Our analysis suggests that the transition to fatherhood appears to be a time when men begin to develop more emotional responsibility. Men’s accounts indicated a growing recognition of the need to deemphasize personal concerns or priorities to meet the physical and emotional needs of their partner and their anticipated child. This recognition emerges in descriptions of their tasks of caring they provide during the pregnancy (i.e., setting up the crib, changing their work hours), and the responsibility for caring demonstrated through self-development (i.e., seeking higher education, altering social networks). Some respondents attributed other men’s lack of such responsibility to gendered social norms that keep men on the periphery of care-work or to a view that care-work is not compelling to men. Their own accounts gave voice to a view of fatherhood as a more selfless act of connection.
Attendance at the ultrasound appointment itself seems to cultivate emotional connection. Fathers connect with their hoped-for children through the visual reality of the growing child and often the disclosure of the baby’s sex. This, in turn, enhances recognition of where care is needed and the demands of the physical work of caring. The visual ultrasound images not only encourage connection with the baby, but connection with the pregnant mother.
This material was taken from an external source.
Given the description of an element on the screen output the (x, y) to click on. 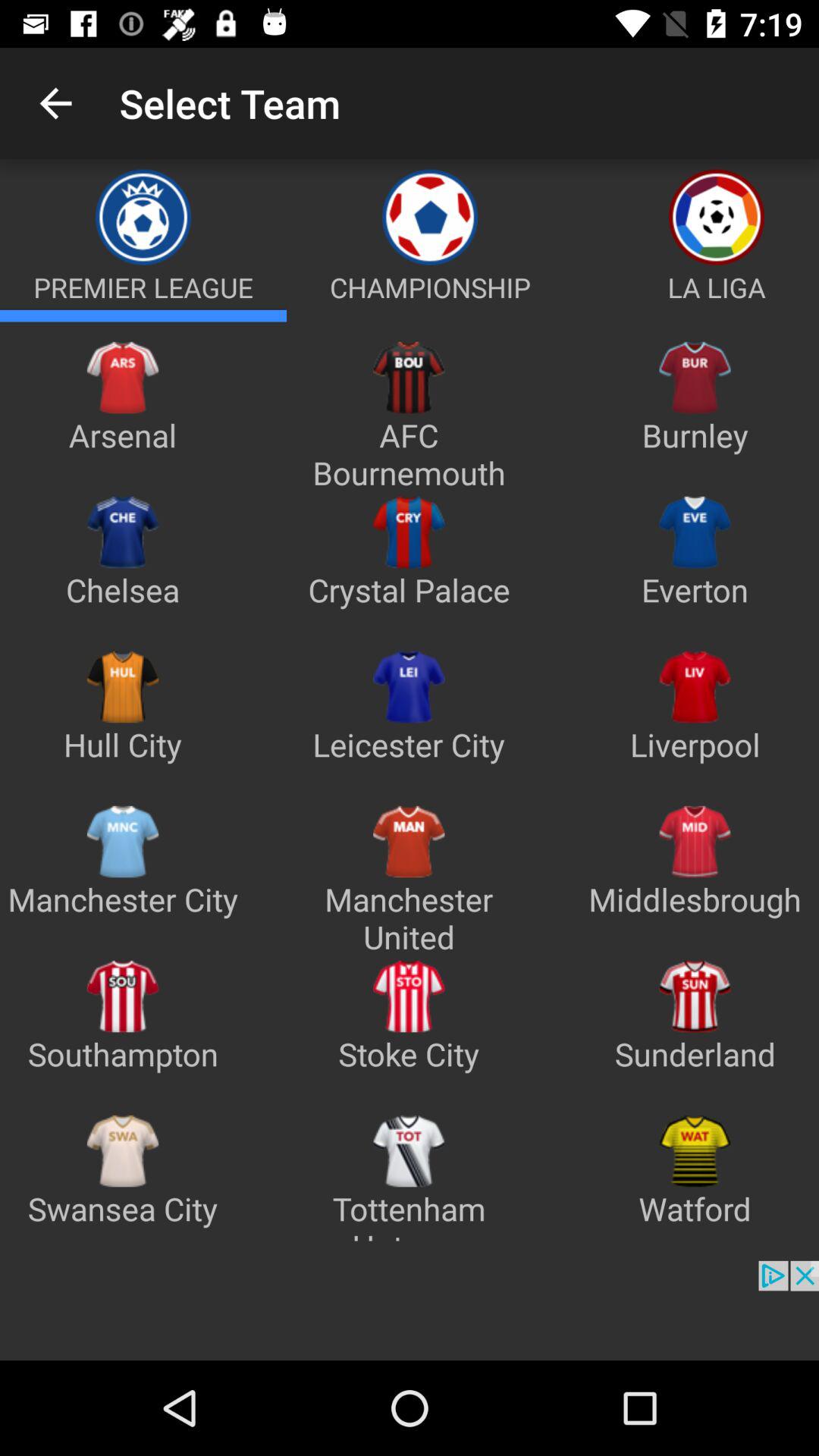
share the article (696, 315)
Fathers’ narratives demonstrate that the time of pregnancy, as a whole, inspires tasks of caring and response-ability for caring.
Our findings support the continued revisioning of fatherhood to be inclusive of men’s development of emotional “response-ability.” Our respondents openness to discussing these issues also suggests that the ultrasound appointment itself may be a particularly opportune moment to offer space for reflection on the transition to fatherhood, and to offer supportive services that can enhance men’s capacity for emotional responsibility.